[Given records — start]

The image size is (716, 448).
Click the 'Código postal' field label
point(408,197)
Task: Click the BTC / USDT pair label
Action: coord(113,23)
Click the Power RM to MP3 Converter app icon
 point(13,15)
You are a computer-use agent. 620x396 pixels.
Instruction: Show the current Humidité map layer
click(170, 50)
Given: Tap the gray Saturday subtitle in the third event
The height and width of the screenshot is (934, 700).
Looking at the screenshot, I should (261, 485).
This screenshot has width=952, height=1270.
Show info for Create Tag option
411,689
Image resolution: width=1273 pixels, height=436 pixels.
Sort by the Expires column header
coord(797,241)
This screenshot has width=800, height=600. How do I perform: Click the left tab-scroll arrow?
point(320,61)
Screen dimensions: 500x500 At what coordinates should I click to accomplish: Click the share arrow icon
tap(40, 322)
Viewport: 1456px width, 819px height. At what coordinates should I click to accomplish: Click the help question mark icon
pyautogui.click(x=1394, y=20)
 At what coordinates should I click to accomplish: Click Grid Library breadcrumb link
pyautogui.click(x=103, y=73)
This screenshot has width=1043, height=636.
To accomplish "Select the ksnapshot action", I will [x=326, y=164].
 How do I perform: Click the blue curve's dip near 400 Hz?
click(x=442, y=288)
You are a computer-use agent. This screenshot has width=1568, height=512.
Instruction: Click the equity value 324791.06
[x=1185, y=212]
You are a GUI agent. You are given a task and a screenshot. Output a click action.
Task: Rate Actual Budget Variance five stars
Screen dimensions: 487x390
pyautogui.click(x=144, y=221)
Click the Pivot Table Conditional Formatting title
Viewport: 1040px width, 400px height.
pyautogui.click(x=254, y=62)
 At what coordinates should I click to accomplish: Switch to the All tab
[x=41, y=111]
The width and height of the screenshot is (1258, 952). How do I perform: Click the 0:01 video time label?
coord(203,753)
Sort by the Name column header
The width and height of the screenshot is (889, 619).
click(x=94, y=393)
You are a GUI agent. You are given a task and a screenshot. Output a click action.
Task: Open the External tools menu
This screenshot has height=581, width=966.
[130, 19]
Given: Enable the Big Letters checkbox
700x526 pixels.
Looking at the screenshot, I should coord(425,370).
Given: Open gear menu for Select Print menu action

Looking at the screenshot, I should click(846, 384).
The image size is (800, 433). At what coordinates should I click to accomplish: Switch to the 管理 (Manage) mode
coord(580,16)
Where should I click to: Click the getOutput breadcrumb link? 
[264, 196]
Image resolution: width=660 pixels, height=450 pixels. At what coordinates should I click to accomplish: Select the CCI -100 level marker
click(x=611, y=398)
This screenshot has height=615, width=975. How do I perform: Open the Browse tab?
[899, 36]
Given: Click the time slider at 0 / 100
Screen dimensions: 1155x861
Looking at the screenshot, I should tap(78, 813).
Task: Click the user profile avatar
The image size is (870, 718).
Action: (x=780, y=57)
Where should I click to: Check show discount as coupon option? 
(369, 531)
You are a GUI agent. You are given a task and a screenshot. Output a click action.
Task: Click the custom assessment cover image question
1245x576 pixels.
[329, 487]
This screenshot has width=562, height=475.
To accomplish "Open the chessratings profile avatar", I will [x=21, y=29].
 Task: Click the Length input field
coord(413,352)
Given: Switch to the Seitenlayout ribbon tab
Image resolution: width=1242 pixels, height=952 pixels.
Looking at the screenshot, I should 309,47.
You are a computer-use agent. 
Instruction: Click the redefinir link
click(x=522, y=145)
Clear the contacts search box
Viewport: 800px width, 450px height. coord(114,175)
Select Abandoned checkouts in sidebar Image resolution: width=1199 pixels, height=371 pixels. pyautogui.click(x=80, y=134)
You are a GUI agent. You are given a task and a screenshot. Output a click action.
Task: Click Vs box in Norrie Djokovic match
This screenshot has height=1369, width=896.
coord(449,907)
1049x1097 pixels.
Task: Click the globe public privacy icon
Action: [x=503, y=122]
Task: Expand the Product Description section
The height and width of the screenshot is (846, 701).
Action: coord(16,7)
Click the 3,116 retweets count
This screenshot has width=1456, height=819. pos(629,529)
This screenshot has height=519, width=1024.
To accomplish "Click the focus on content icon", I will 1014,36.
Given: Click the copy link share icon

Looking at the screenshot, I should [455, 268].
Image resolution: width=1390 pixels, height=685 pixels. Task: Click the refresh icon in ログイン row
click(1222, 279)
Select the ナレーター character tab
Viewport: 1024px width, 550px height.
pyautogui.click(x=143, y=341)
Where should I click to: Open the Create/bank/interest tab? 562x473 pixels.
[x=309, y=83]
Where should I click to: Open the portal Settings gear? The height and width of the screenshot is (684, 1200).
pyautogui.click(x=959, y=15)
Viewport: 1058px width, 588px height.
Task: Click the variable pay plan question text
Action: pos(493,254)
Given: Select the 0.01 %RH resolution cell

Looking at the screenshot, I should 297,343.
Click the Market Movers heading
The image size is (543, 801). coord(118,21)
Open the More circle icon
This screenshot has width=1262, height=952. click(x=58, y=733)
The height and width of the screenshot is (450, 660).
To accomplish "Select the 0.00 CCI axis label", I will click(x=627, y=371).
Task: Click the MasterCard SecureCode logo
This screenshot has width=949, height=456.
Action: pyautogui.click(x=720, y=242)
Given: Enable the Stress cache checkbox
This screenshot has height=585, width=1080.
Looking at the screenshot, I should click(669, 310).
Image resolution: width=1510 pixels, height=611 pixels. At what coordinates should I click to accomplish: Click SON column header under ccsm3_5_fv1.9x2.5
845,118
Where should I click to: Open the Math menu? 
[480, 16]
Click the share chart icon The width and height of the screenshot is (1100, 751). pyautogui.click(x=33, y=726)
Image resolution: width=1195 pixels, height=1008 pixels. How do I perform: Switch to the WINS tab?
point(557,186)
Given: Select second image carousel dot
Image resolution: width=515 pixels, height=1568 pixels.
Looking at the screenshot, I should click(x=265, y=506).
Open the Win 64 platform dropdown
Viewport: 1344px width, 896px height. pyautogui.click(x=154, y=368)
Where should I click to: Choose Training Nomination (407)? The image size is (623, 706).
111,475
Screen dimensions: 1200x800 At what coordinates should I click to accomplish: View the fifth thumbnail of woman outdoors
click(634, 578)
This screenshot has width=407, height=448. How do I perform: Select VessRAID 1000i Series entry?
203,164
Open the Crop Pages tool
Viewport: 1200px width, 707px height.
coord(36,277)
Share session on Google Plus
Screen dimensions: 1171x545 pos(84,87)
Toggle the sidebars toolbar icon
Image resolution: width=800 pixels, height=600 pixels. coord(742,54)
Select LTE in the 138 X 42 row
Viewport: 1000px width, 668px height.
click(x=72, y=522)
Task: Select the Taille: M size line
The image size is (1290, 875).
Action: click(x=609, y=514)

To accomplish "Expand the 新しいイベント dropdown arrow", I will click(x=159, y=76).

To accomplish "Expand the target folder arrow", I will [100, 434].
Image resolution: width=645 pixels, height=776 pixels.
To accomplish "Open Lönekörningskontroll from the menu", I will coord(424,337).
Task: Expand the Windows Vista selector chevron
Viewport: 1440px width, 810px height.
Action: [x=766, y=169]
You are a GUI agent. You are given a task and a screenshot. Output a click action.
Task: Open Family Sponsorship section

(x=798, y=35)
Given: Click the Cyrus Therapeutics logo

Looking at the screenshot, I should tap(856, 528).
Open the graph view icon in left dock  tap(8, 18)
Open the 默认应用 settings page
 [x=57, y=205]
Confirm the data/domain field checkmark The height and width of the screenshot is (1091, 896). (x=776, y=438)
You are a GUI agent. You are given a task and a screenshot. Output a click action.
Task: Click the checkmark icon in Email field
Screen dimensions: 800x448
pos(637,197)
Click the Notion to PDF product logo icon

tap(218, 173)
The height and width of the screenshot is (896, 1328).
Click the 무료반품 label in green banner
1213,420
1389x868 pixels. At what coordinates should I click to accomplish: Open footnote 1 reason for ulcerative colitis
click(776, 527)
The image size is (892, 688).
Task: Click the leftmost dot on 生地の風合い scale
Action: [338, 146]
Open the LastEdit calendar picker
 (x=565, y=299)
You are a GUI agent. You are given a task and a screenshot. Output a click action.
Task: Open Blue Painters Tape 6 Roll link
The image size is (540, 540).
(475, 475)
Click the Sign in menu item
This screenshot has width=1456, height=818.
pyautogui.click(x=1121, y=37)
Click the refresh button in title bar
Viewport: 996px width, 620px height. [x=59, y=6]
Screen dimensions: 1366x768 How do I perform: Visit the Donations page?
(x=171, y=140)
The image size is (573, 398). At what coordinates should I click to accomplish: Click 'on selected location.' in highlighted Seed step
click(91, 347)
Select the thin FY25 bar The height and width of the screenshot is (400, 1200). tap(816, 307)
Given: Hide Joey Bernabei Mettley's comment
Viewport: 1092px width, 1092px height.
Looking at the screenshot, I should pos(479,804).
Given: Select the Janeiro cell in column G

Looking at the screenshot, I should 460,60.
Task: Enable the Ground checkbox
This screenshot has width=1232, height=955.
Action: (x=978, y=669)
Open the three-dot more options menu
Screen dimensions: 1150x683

[Given records — finish]

§ **The problem**
Once you have located every line with the word "Expand" in the material above, list those lines.

§ **Your response**
Task: Expand the Product Description section
To accomplish "Expand the 新しいイベント dropdown arrow", I will click(x=159, y=76).
To accomplish "Expand the target folder arrow", I will [100, 434].
Task: Expand the Windows Vista selector chevron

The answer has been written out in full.